Frank Lloyd Wright may have modeled his Oak Park house and studio after these two cottages.

Price was born in Cumberland, Maryland, the son of William and Marian Bruce Price. He was first cousin (once removed) to Francis Scott Key. He studied for a short time at Princeton University. He trained for four years of internship with Baltimore architects Niernsee & Neilson (1864–68).

==Career==
After his internship, Price began his professional work in Baltimore with Ephraim Francis Baldwin as a partner. Following a brief study trip to Europe, he opened an office in Wilkes-Barre, Pennsylvania, where he practiced from 1873 to 1876.

In 1876, he relocated to New York City, working on a series of domestic projects there. These culminated in the design and layout of the exclusive 7,000-acre planned community of Tuxedo Park (1885–86), created by Pierre Lorillard IV. The striking buildings Price designed there, with their severe geometry, compact massing and axial plans, were highly influential in the architectural profession.
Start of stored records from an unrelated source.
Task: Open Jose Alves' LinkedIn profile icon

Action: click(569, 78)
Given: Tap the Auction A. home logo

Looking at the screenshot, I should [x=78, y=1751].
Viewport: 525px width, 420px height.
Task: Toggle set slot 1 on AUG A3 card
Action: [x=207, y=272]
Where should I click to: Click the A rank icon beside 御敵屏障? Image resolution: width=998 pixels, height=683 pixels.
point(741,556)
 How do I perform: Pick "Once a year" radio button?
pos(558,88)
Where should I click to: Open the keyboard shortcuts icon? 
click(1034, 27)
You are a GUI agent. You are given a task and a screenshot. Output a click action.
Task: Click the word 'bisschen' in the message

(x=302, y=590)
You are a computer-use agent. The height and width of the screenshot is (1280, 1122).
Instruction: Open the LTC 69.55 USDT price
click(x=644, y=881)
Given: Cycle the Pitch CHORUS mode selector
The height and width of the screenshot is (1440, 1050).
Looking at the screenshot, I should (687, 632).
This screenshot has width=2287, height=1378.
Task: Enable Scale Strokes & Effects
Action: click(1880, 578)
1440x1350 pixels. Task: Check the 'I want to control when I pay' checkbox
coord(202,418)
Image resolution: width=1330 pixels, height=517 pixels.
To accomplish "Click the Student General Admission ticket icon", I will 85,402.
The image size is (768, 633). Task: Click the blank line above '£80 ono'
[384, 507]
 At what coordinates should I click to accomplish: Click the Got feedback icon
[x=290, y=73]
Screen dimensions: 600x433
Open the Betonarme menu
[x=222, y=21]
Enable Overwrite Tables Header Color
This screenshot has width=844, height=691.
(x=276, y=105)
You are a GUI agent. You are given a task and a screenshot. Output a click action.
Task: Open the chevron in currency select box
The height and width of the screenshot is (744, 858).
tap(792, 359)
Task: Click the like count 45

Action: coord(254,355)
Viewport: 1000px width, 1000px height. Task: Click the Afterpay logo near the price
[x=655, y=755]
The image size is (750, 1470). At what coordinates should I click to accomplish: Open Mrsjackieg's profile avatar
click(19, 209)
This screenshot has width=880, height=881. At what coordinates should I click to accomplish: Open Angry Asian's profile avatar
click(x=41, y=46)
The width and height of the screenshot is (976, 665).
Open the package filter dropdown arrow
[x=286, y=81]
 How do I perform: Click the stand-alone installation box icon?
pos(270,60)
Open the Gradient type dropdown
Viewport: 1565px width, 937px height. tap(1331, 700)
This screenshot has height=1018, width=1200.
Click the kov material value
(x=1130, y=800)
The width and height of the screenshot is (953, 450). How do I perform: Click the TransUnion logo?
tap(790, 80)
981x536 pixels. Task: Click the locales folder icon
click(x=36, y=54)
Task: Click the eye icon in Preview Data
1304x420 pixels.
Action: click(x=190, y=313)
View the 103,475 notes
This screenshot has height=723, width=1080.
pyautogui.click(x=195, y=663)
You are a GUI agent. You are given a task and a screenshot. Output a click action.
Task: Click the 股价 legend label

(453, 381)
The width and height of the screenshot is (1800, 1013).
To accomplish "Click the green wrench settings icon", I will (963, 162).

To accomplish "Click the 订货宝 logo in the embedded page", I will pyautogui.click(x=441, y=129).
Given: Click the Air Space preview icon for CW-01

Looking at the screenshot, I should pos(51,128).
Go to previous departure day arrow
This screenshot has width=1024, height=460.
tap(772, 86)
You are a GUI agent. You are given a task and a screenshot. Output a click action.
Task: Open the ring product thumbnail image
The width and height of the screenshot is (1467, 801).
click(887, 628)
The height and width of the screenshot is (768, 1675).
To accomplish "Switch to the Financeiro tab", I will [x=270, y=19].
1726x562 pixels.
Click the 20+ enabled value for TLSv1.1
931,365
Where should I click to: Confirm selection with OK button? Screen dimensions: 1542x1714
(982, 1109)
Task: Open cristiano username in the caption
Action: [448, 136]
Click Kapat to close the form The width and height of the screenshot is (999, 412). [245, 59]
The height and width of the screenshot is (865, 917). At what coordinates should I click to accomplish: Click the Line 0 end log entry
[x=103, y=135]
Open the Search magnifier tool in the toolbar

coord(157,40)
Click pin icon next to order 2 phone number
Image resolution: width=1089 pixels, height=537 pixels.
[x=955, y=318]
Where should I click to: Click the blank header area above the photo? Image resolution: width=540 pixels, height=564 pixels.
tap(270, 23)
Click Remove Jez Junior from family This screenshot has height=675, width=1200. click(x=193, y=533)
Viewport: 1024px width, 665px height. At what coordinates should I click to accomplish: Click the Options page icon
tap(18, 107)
Eight of Price's houses - including five from Tuxedo Park - were among the one hundred buildings selected for George William Sheldon's landmark survey of American domestic architecture: Artistic Country-Seats (1886–87). (Note: McKim, Mead and White was the only firm to have more buildings listed in Sheldon.) The most famous of these, the Pierre Lorillard V cottage ("Cottage G"), though demolished and now known only through photographs, remains an icon of American architecture. Price's daughter wrote in 1911:

In beginning Tuxedo, the architect's idea was to fit buildings with the surrounding woods, and the gate-lodge and keep were built of graystone with as much moss and lichen as possible. The shingled cottages were stained with the color of the woods—russets and grays and dull reds—ugly to the taste of a quarter century later, though this treatment did much to neutralize the newness of the buildings—Old World and tradition-haunted as it looks, it is new, incredibly new.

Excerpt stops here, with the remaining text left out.